* [İstekler]:
1: Kayıtlarda "You are a computer-use agent. The image" geçen satırdan kayıtların son satırına kadar, iki ucu da dahil, bütün satırları hiç değiştirmeden yeniden yaz.
2: Galatasaray başkanı Aysal hakkındaki yazıyı bıraktığı yerden devam ettir.

* [Sayfa Alıntısı]:
---
alıntı ---
fenerbahçe'nin olmadiği yerde para kazanamayiz
tabiri yerindeyse ben yaşanan o talihsiz süreçte aziz bey'e hiçbir zaman çakmadım. ta ki denizlispor maçından sonra çıkıp "bu işi galatasaray yaptı" diyene kadar. ondan sonra hiç planda olmayan bir sürece girdik. ona girmese biz de fenerbahçe'yi savunabilirdik. bu konu büyümeden kapanırdı. f.bahçe'nin olmadığı yerde para kazanamayız. kulüpler için şampiyonluk ikinci planda, önce yaşamamız gerek. marka değeri türkiye'deki değil, yurt dışındaki başarılarla yükseliyor. fenerbahçe'yi ne kadar yenersem yeneyim bir şey değişmiyor. ama juventus'u, chelsea'yi yenince yıldızı takıyorum.
---
alıntı ---
http://www.sabah.com.tr/...za-attirmam?paging=220 şubat 2014 tarihinde sabah gazetesi'ne verdiği röportajda yukarıdaki ifadeleri kullanmıştır. bekledim, yalanlama gelecek mi diye, resmi siteden röportajın olduğunu kabul etmekle beraber ' bu drogba'yla çalışmam' kısmı hariç herhangi bir tekzipte bulunulmamış. yani yukarıda alıntıladığım bölümü birebir söylemiş sayın aysal. eskiden olsa sayın başkanımız derdim ama artık ben kendi vicdanımda kendisini galatasaray başkanı olarak görmüyorum. kendi kişisel meselemdir, tavşan dağa küsmüştür vesaire. ben sayın aysal'ın tepeden inme şekilde galatasaray spor kulubüne başkan olarak getirilmesini hiçbir zaman içime sindiremedim ve ilk günden itibaren de kendisinin başkanlığına karşı çıktım. galatasaray'ın büyükleri öyle uygun görmüşler, para sahibi, mevki sahibi, karizma sahibi diye bir gram bile hak etmediği başkanlık koltuğuna çökmüştür kendileri.

* [Verilen Kayıtlar]:
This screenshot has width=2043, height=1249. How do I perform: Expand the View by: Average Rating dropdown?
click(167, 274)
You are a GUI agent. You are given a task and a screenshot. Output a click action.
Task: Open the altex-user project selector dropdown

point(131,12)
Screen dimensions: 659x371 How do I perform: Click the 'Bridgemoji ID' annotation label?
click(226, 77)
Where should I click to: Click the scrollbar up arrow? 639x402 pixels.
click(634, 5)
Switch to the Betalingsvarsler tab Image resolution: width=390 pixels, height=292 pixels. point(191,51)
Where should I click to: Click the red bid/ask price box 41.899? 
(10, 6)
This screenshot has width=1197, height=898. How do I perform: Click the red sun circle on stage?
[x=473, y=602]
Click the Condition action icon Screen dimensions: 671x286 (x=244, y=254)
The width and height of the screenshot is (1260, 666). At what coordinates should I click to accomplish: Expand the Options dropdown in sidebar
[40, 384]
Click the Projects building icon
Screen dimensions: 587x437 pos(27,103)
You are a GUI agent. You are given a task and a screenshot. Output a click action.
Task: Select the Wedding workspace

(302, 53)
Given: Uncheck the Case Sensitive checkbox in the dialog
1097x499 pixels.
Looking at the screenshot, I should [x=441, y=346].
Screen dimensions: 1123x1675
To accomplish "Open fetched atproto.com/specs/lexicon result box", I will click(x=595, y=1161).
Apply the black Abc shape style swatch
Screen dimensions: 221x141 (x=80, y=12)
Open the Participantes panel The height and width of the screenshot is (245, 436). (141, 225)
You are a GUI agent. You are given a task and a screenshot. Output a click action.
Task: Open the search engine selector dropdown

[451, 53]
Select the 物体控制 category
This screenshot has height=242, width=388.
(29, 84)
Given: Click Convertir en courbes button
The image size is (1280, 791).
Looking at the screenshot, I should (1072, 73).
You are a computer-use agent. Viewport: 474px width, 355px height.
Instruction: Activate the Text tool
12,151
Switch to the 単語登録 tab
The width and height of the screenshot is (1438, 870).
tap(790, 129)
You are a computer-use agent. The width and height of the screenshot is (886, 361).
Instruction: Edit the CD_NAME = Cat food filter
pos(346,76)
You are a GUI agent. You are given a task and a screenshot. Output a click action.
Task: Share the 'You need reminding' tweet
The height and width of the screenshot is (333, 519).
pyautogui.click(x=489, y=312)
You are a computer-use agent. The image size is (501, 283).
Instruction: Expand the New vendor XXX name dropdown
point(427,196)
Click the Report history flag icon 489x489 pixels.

* [Yanıtlar]:
1:
You are a computer-use agent. The image size is (501, 283).
Instruction: Expand the New vendor XXX name dropdown
point(427,196)
Click the Report history flag icon 489x489 pixels.

2:
60 yaşına kadar galatasaray spor kulubüne üye bile olmayacaksın, galatasaray'a beş kuruş faydan olmayacak, hiçbir yönetimde aktif olarak görev almayacaksın, galatasaray için mücadele vermeyeceksin, sinirden stresten sağlığın bozulmayacak ama abramoviç misali seni parlatıp, allayıp pullayıp galatasaray spor kulubüne başkan yapacaklar. ne güzel dünyadır bu, zenginliğin gözü kör olmasın, para babası olmak böyle bir şey işte. sen, canını bile verecek kadar sevdiğin kulubüne üye bile olamazken, zalimler seni kulubün kapısından bile içeri sokmazken,
sözde liselipara babasının biri gelecek o kulubün en büyük mevkisine tepeden inme şekilde yerleşecek.
sözde liseli ne demek açalım madem. galatasaray geleneğindeki liseli-alaylı ayrımındaki liseli ibaresi galatasaray lisesi mezunu olmak anlamına gelmiyor. hasbelkader galatasaray lisesi'nden mezun olmuş her kişi bizim algıladığımız şekliyle liseli değildir. galatasaray lisesi mezunu olmak başka bir şey, mezun olduktan sonra bile camiadan, kulüpten kopmamak, cemaat anlayışı içerisinde birlik ve beraberlik içerisinde galatasaray için çalışmak liseliliktir. yoksa şu an bile galatasaray lisesi'nden her sene mezun olan kişilerin %60 ı galatasaraylı bile değildir, başka takım taraftarıdır. yıllardır bu hep böyle olmuştur, sınavla girilen bir liseden bahsediyoruz. buradan mezun olan herkesin galatasaraylı, liseli olduğunu savunmak aptallıktan başka bir şey değildir. ünal aysal da hasbelkader lisede bir dönem okumuş sıradan bir vatandaştır. 60 yaşında kulube üye olmayı aklına getirmiş bir insanın, yukarıda saydığım ölçüler çerçevesinde liseli olarak addedilmesi sıradışı bir trajedi olacaktır. haa bu apoleti kullanarak, başkanlık süreci hızlandırılmıştır, bu ünvan ile bazı şeyler en azından zihinlerde daha kolay aşılmıştır ama aklı başında her galatasaraylı 'abramoviç operasyonunun' liseli başkan kılıfıyla gizlendiğini görecektir.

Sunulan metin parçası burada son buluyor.